I am a freelance writer specialising mainly in health and education and living in Staffordshire. Find me on Linked In
Thousands pay tribute to the 'many' of Battle of Britain
Thousands of messages paying tribute to the men and women who contributed to the outcome of the Battle of Britain have been sealed in a time capsule to mark the 80th anniversary of the conflict's end. The Royal Air Forces Association, which provides support to the RAF community, invited members of the public to document their gratitude so that future generations could experience the groundswell of appreciation felt by people in 2020. Almost 6,000 tributes, including some from celebrities, were sent to the charity which then sealed them in a capsule for burial in the association's Remembrance Garden at the National Memorial Arboretum in Staffordshire. The burial ceremony, which involved just a handful of people due to Covid-19 restrictions, marked the 80th anniversary of the last daylight raid in the UK by Germany's Luftwaffe on 31 October 1940.

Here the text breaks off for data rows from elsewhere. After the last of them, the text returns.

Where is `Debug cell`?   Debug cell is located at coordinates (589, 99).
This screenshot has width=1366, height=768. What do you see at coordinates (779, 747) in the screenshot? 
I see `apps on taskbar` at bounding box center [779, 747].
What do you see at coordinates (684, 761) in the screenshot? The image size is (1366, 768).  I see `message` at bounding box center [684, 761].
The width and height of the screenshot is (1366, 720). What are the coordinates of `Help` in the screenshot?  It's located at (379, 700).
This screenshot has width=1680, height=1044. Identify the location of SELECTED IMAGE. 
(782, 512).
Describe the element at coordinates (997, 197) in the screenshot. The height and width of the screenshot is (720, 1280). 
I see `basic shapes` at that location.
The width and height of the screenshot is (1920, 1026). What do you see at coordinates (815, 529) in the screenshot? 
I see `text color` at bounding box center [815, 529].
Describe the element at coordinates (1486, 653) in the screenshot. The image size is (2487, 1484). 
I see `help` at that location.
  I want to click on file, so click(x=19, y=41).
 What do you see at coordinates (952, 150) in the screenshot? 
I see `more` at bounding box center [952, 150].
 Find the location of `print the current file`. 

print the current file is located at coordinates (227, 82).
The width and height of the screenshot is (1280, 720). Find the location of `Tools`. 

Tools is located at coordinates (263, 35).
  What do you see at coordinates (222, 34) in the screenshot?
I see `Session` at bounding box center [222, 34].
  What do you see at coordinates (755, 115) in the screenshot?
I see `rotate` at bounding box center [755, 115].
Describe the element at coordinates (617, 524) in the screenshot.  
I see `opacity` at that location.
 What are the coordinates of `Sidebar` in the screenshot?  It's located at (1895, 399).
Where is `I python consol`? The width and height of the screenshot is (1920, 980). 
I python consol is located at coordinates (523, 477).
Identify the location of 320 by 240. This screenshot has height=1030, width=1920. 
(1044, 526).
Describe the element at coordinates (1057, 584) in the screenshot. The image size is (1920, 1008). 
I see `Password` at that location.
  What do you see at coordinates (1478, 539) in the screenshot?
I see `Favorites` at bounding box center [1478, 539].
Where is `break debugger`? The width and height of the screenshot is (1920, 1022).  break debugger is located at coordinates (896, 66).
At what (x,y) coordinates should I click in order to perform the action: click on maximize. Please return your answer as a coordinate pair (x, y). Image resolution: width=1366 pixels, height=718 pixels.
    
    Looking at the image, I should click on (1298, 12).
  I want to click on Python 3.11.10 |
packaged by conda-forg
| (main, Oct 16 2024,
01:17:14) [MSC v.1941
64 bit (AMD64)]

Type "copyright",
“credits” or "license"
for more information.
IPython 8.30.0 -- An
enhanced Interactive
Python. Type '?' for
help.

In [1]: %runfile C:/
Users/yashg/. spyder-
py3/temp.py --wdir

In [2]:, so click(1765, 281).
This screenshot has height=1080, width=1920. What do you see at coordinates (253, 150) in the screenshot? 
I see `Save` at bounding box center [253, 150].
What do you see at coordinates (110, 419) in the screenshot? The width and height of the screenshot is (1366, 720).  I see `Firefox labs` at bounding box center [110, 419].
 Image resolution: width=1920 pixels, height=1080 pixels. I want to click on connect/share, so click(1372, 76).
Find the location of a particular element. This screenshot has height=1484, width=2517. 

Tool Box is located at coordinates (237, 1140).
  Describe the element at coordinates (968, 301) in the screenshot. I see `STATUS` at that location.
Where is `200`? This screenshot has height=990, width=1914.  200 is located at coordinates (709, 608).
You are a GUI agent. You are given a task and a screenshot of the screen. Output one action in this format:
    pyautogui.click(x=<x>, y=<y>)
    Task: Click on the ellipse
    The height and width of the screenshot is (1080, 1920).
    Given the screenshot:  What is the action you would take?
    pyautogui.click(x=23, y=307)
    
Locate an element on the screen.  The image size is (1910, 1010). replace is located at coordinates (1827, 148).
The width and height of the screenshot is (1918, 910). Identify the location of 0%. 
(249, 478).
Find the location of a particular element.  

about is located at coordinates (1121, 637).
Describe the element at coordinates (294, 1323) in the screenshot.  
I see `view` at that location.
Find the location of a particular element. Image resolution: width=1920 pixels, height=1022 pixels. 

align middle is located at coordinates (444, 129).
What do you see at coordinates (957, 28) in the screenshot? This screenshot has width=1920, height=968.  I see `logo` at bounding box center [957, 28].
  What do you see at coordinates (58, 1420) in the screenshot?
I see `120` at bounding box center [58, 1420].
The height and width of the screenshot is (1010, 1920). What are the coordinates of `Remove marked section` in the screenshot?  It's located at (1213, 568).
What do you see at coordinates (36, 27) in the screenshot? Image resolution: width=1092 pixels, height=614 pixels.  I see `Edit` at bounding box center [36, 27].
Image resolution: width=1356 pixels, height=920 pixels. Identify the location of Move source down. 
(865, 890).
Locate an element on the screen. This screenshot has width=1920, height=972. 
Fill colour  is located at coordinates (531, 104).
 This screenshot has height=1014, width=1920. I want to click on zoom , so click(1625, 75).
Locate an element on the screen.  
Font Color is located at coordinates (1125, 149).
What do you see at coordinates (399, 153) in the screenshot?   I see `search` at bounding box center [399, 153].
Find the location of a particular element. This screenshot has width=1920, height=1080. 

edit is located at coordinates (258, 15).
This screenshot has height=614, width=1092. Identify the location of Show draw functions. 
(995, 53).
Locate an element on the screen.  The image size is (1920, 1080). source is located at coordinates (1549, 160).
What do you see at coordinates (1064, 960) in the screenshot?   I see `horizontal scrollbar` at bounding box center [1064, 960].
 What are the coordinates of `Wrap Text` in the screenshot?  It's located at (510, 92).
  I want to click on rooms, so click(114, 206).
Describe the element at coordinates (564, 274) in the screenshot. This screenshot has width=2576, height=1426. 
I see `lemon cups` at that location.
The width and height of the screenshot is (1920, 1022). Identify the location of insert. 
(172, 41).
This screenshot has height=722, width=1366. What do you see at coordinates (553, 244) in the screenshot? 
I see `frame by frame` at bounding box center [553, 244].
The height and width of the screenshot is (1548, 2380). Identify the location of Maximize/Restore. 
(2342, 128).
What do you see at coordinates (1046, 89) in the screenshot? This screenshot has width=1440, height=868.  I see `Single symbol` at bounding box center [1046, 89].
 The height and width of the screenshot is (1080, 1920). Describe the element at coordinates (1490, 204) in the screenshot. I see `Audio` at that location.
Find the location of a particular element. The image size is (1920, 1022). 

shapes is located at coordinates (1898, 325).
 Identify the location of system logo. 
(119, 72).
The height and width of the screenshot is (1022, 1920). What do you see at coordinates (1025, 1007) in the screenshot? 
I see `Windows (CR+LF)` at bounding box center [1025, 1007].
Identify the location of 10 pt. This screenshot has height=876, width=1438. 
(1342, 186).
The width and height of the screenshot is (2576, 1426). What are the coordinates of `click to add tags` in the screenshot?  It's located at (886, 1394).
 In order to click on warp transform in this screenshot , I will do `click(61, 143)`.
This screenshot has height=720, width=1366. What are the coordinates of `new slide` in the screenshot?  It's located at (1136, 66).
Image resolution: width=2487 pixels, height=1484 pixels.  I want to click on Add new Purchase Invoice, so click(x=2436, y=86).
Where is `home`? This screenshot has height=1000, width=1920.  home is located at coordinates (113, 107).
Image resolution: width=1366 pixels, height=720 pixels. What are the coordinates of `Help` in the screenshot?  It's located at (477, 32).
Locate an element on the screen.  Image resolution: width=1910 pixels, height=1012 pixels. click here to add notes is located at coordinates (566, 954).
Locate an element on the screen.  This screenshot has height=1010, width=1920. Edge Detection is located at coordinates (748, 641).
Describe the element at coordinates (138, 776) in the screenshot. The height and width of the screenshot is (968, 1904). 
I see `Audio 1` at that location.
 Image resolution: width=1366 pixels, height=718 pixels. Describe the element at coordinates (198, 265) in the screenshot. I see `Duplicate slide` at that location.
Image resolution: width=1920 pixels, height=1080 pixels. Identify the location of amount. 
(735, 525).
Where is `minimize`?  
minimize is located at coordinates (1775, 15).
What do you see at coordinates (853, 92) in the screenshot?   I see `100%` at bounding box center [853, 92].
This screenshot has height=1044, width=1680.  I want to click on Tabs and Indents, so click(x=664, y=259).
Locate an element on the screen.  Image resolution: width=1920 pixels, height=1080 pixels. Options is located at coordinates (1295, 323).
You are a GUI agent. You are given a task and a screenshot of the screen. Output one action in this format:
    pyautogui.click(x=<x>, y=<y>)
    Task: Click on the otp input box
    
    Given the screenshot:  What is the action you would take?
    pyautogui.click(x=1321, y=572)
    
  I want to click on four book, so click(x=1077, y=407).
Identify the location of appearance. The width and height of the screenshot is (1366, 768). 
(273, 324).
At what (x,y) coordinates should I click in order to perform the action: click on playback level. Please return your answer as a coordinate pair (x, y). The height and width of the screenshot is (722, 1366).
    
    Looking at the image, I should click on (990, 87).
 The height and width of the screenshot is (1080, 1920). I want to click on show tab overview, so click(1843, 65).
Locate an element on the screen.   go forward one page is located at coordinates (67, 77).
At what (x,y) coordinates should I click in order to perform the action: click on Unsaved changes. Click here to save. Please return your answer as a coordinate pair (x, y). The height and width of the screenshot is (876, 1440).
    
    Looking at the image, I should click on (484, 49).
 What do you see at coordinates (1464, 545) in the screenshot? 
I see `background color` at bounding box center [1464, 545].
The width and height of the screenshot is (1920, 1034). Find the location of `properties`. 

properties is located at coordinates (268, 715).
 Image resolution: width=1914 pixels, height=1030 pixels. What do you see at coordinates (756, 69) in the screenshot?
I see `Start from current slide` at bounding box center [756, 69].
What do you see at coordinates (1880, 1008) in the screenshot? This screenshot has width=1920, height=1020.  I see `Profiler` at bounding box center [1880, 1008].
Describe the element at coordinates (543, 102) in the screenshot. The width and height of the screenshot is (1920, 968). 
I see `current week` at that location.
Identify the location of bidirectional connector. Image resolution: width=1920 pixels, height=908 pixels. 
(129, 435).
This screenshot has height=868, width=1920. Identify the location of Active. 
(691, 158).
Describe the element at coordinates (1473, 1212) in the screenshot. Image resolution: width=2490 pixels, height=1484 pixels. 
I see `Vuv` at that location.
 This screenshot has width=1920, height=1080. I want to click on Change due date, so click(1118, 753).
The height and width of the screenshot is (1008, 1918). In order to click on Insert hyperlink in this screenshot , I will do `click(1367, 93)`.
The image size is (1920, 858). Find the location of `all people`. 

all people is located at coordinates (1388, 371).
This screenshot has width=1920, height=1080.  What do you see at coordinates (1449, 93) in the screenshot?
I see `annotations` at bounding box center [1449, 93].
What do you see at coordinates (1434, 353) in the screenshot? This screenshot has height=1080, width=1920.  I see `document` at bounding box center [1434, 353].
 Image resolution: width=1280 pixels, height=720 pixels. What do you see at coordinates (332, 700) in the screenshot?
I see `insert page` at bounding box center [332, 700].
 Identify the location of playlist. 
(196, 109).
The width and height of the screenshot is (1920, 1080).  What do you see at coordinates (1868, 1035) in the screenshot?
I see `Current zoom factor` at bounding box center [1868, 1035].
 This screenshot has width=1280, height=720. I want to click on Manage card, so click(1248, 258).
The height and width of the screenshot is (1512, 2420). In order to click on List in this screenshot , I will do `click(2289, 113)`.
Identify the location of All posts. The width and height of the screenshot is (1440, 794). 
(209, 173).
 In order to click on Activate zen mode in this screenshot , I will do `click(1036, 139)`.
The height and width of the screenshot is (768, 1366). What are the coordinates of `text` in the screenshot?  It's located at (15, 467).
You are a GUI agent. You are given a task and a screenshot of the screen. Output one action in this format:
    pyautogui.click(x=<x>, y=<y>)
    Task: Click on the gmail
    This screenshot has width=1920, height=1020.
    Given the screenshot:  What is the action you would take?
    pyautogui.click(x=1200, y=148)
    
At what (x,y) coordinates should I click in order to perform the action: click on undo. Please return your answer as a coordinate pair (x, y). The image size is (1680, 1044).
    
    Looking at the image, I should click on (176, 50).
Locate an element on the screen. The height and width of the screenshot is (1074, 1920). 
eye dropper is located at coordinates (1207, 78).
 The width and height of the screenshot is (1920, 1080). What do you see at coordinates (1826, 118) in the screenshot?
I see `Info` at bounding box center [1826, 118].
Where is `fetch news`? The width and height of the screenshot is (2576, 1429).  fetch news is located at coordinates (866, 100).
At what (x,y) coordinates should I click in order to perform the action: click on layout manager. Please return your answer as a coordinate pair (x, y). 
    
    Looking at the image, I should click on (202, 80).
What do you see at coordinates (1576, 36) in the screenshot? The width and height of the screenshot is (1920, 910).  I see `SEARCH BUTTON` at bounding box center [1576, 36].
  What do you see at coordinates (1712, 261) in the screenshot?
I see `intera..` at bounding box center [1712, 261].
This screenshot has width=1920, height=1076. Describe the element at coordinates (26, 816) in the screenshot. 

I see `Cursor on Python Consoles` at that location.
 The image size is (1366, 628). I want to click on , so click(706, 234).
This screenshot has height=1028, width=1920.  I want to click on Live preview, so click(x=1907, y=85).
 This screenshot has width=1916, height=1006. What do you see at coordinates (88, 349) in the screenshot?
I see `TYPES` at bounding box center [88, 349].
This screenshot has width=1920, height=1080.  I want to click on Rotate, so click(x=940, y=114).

The inscribed time capsule containing almost 6,000 tributes to the Battle of Britain's 'Many'
The tributes inside the capsule included many from people whose family members served, and, in some cases, died, in the RAF during the Battle of Britain. Others were written by serving and former RAF personnel paying tribute to their predecessors, while the majority were from members of the public who simply wanted to thank 'The Many' involved. One message read: "Thank you to all the men and women working behind the scenes, and whose role in the Battle of Britain has not always been recognised. And thank you to the crews of Coastal and Bomber Command, including my father, who were taking the fight to the enemy at the same time as the crews of Fighter Command were defending the skies of Britain." Former RAF jet pilot and ex-England rugby international, Rory Underwood, wrote: "I salute every single individual who contributed to securing victory – engineers, operations staff, medical personnel and postal workers, just to name a few. Their incredible courage, resilience and sacrifice is an example to us all, and I can't thank them enough."
The capsule is lowered into the ground by Jodi Johnson of the RAF Association and James Tweddle of the National Memorial Arboretum (NMA). Credit Philip Nixon, NMA
Among those present at the time capsule's burial was RAF Association member Terry Whittaker, aged 83, who said: "I salute all those who were involved – 'The Few' who flew and 'The Many' who supported them in this endeavour. Their sacrifices were great, but their legacy of freedom was greater." Speaking after the ceremony, RAF Association president, Air Marshal Sir Baz North, said he hoped that preserving a record of the admiration felt for those vital wartime workers would contribute to future generations' understanding of the Battle of Britain's significance. He said: "We don't know when our time capsule will be dug up and opened, but we do know that whoever reads these tributes in the future will be bowled over by today's society's overwhelming gratitude to everyone who contributed to the Battle's hard-won victorious outcome."